→ REQUIRED TASK A
According to the passage about the European Cup, starting in which year did the competition take place every year?

→ EXTRACT

The European Cup is a former athletics competition for European teams that was replaced by the European Team Championships starting in 2009. The European Cup saw most of the major nations of Europe compete. Originally known as the Bruno Zauli Cup, it first took place in 1965 in Stuttgart (men) and Kassel (women), Germany. Initially, the competition was a bi-annual event (tri-annual once); however, from 1993, it took place once every year.

History
The main idea of the cup, developed by Bruno Zauli, president of the European Committee of the International Association of Athletics Federations, was to create a competition for all European athletics federations, in which they would face each other in track and field events. Although Zauli died a few months before the launch of the first event, the competition has gone from strength to strength.

The competition always had different leagues through which countries had to progress. For the first twenty years, there were different groups (leagues) that took place at different times. Smaller nations, like Luxembourg and Switzerland, would compete in preliminary rounds, before larger countries, such as the United Kingdom and France, would join in the semi-finals. The top two countries from three semi-finals would enter into the final.

This formula was fairly successful; however, by 1983 the number of competitions that athletes were expected to compete in made it extremely difficult for countries to send their best team to each event. The format of the cup had to be changed so that each country in the whole cup competed on the same day.

The top league was named the Super League and contained eight male and eight female teams. The male and female teams were separate teams, which meant that the female team of one country could get relegated while their male counterpart would stay in the Super League as long as they had enough points. Below the Super League were the First and Second Leagues, which contained other European countries that did not qualify for the finals.

→ REQUIRED TASK B
Return each line of the rows below that contains the word "dimensions". Case counts.

Item-finding records:
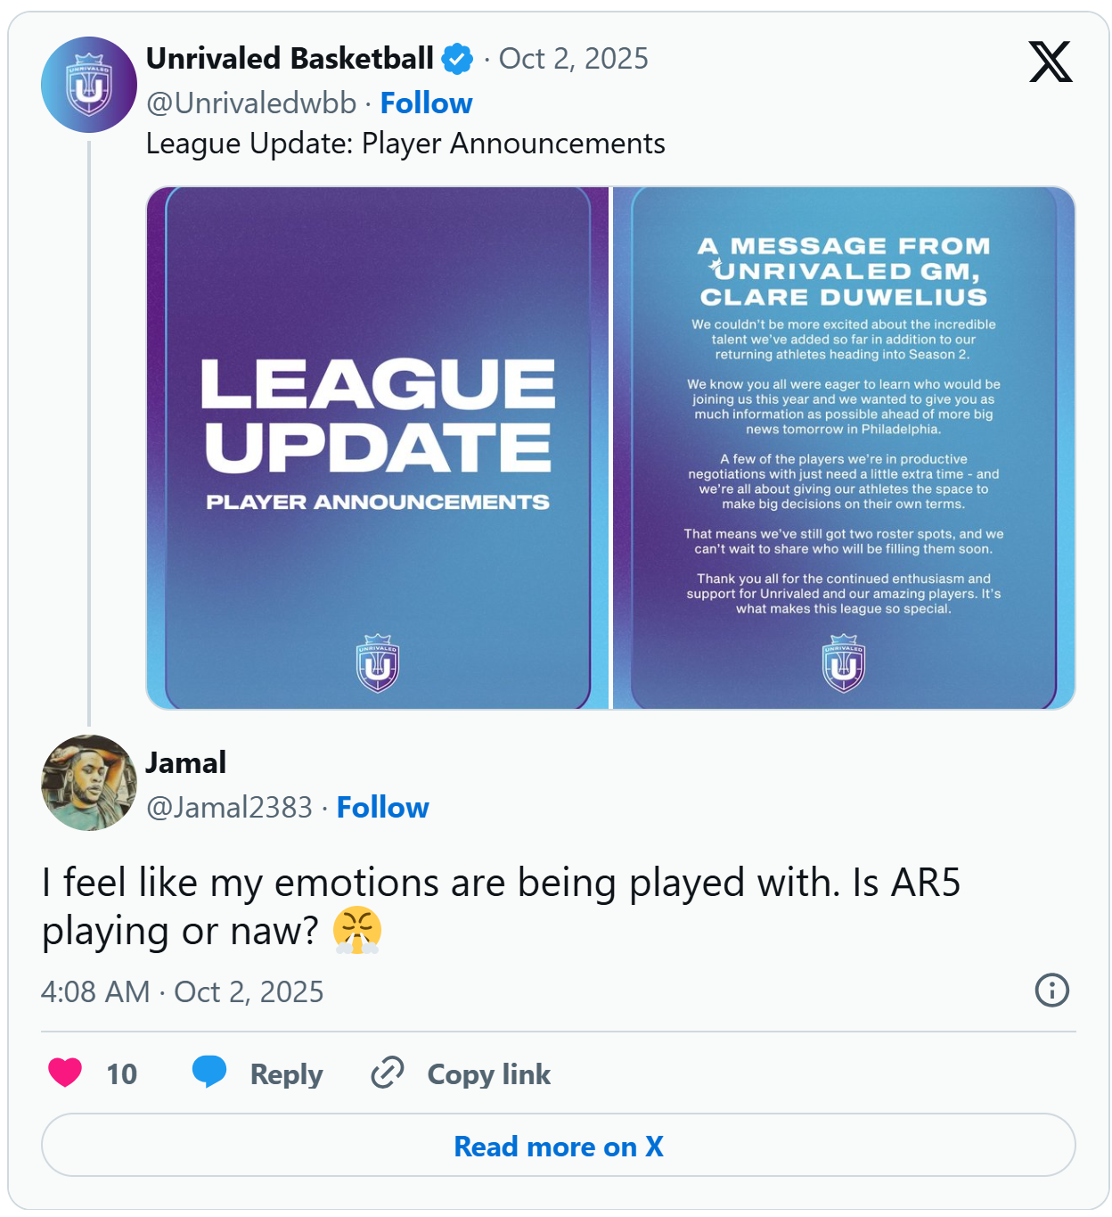Click the copy link chain icon
Screen dimensions: 1112x1217
click(388, 1073)
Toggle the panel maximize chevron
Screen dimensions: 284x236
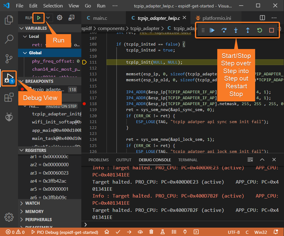262,160
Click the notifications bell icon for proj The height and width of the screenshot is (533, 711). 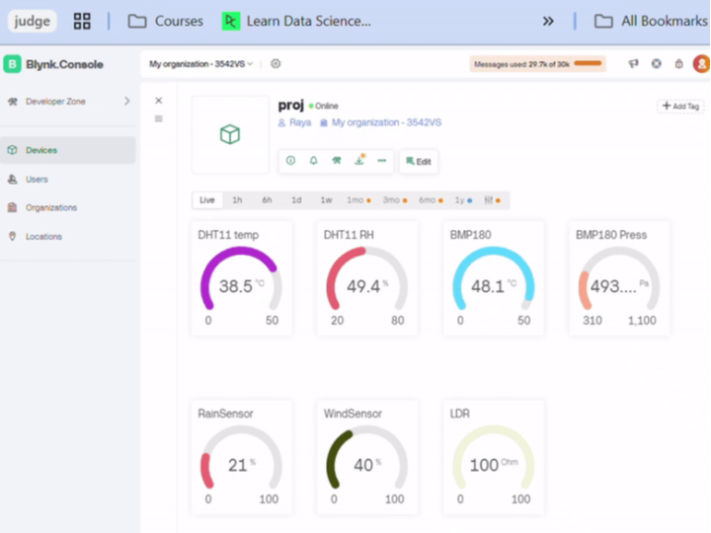(x=314, y=161)
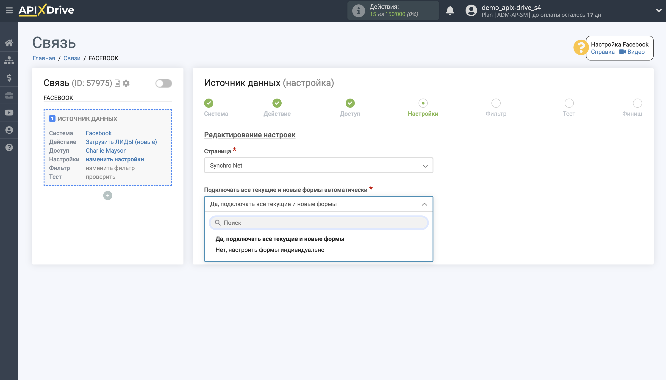Click the 'изменить настройки' link

click(115, 159)
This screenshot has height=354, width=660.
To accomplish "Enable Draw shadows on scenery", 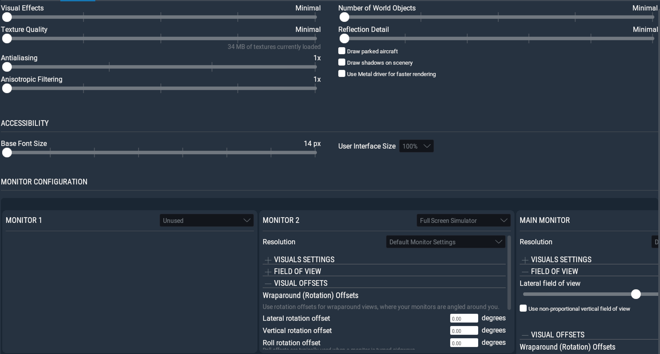I will [342, 62].
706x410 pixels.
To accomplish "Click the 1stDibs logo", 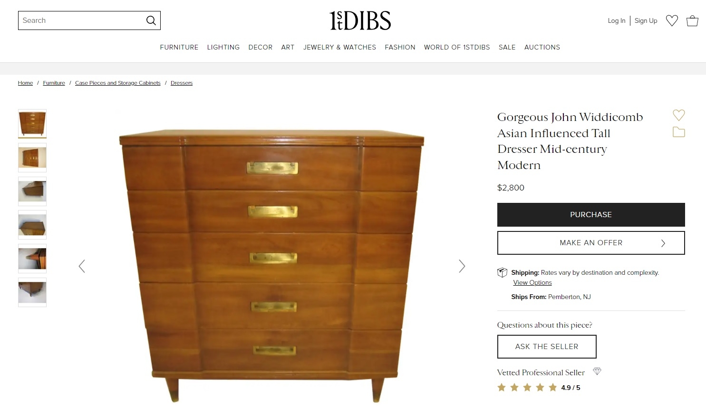I will 360,20.

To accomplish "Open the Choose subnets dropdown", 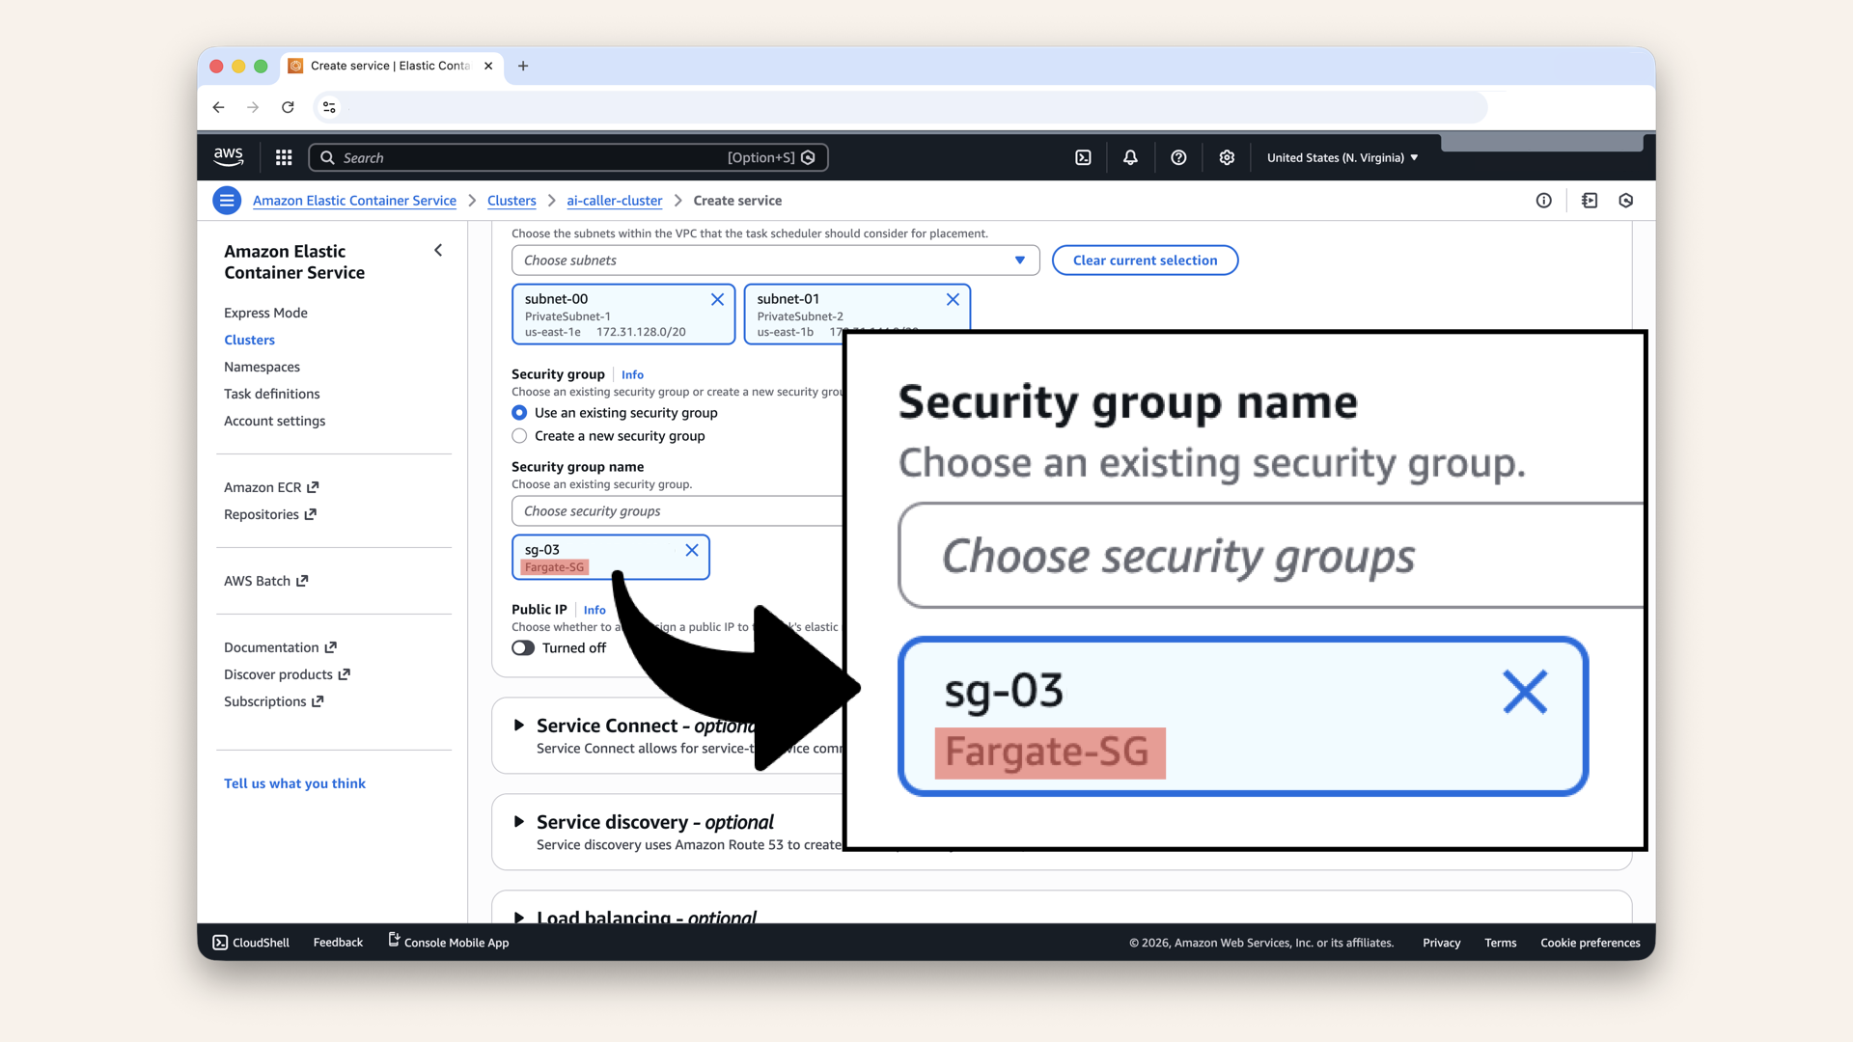I will coord(774,261).
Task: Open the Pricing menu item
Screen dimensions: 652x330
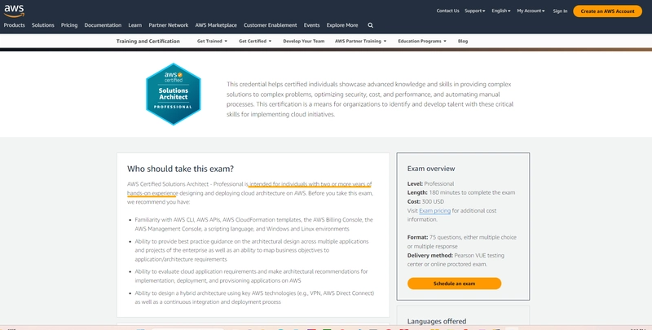Action: [x=69, y=25]
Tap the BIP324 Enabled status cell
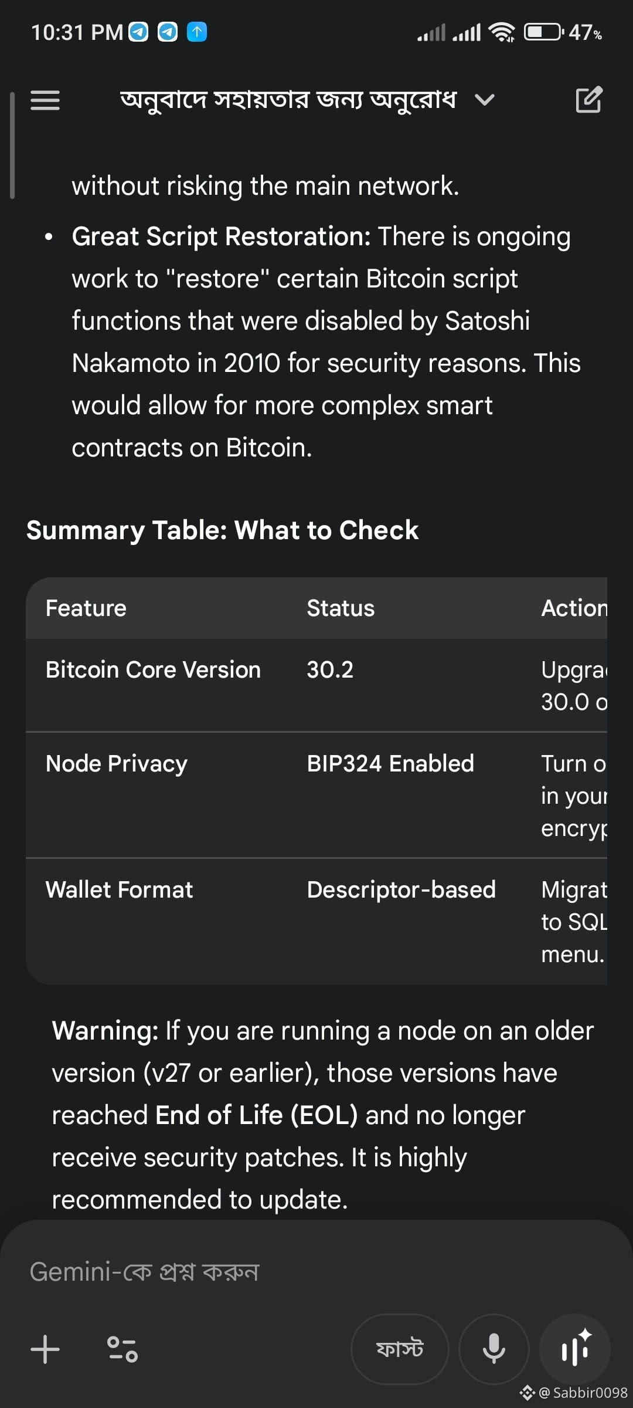This screenshot has height=1408, width=633. tap(390, 764)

→ FINAL RESULT A
1993

→ FINAL RESULT B
Screen dimensions: 1112x1217
Screen dimensions: 284x236
Screen dimensions: 652x330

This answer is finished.